Posted by Howard Marks, Aug 23, 2008 04:12 PM

After a history of poor service and multiple cases of lost user data, the online backup vendor known as MediaMax and, finally, The Linkup went belly up this month, leaving users in the lurch. More important, how can you avoid losing your data when, or if, a storage service provider fails?


Knowing that cloud storage vendor Nirvanix, which competes with Amazon's S3, like The Linkup can trace its origins to Streamload, some in the blogosphere have tried to paint Nirvanix as the bad guys. While The Linkup had a long and checkered history, it appears to me that Nirvanix bears little if any responsibility.

It seems the last, and fatal, data loss came from mishandling the transition of users' data to a new platform hosted at Savvis, not problems with Nirvanix's systems.

My first recommendation is to avoid providers that don't have an obvious profit plan. Streamload started off offering free accounts and at least one of their data loss fiascoes was caused by an administrator running a script to delete data from inactive free accounts. Storage always costs somebody money, so a vendor that's offering more than a taste for free and doesn't have ad revenue to cover the cost should be suspect.

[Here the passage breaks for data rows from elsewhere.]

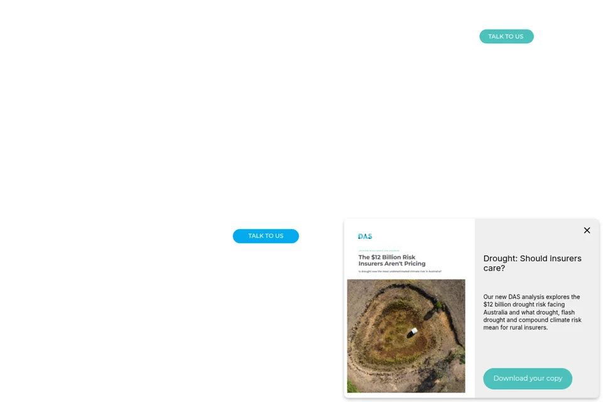Click the blue TALK TO US button
The width and height of the screenshot is (603, 402).
(x=266, y=236)
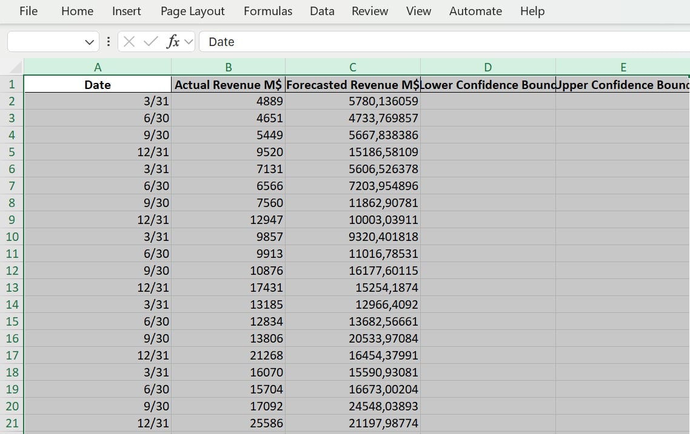Open the vertical ellipsis options near Name Box
Viewport: 690px width, 434px height.
point(108,42)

Almost as important, use online storage for backup, not, I repeat not, to store the only copy of your important files. Even better, combine a local backup for fast restores with an online backup to protect your data against your house, office, plant, or palace burning to the ground. If your secondary backup provider goes belly, up you lost the third copy of all your data. Annoying, yes. A crisis, no.

Third, pick a provider you have a good reason to trust. Iron Mountain, Seagate, EMC, and Symantec are all in the online backup business and can be expected to run things professionally. You can also use CrashPlan and build your own online backup infrastructure with your friends, family, and/or affiliates.

Don't let a big name alone lead you to a service. Make sure it's been up and running with real paying customers for a while. After all, HP's Upline barfed after just a few weeks.